■ Given exercise ■
Format the listing from the line with "Task: Open the Share icon in browser toolbar" up to and including the line with "This screenshot has height=948, width=1227." as a JSON list of strings, one string per line, with blank lines left out.

■ Task inputs ■

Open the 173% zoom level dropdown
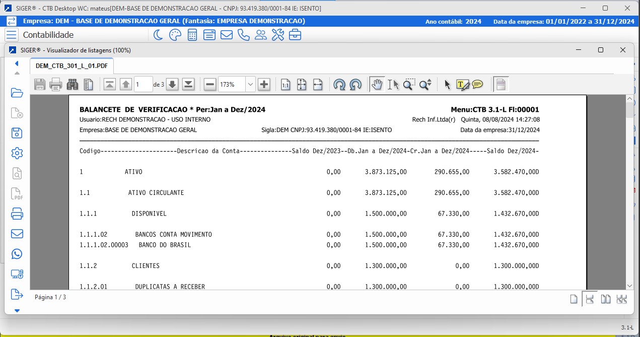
...
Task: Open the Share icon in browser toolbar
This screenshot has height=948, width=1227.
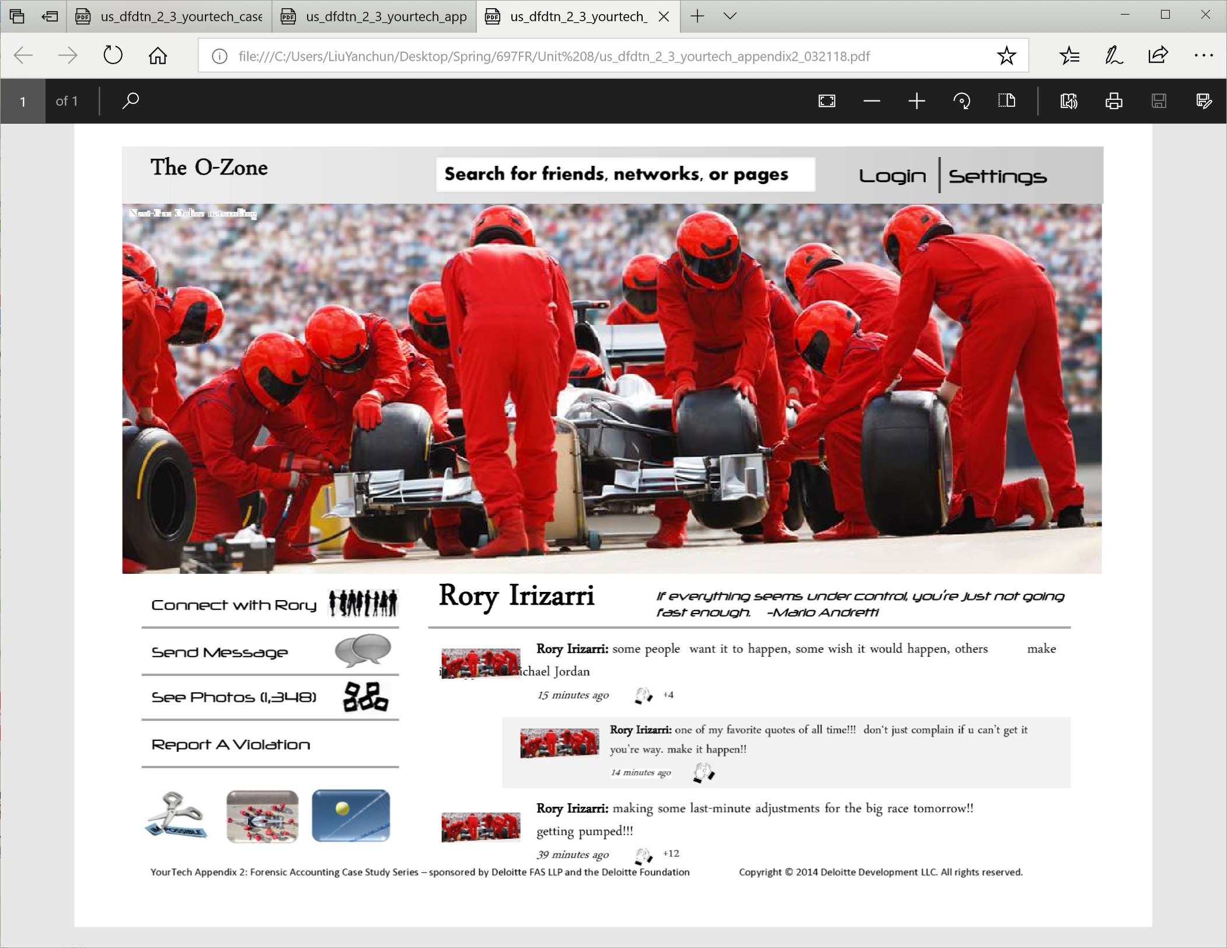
...
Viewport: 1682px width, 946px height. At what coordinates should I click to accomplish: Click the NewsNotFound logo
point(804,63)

■ Solution ■
[
  "Task: Open the Share icon in browser toolbar",
  "This screenshot has height=948, width=1227."
]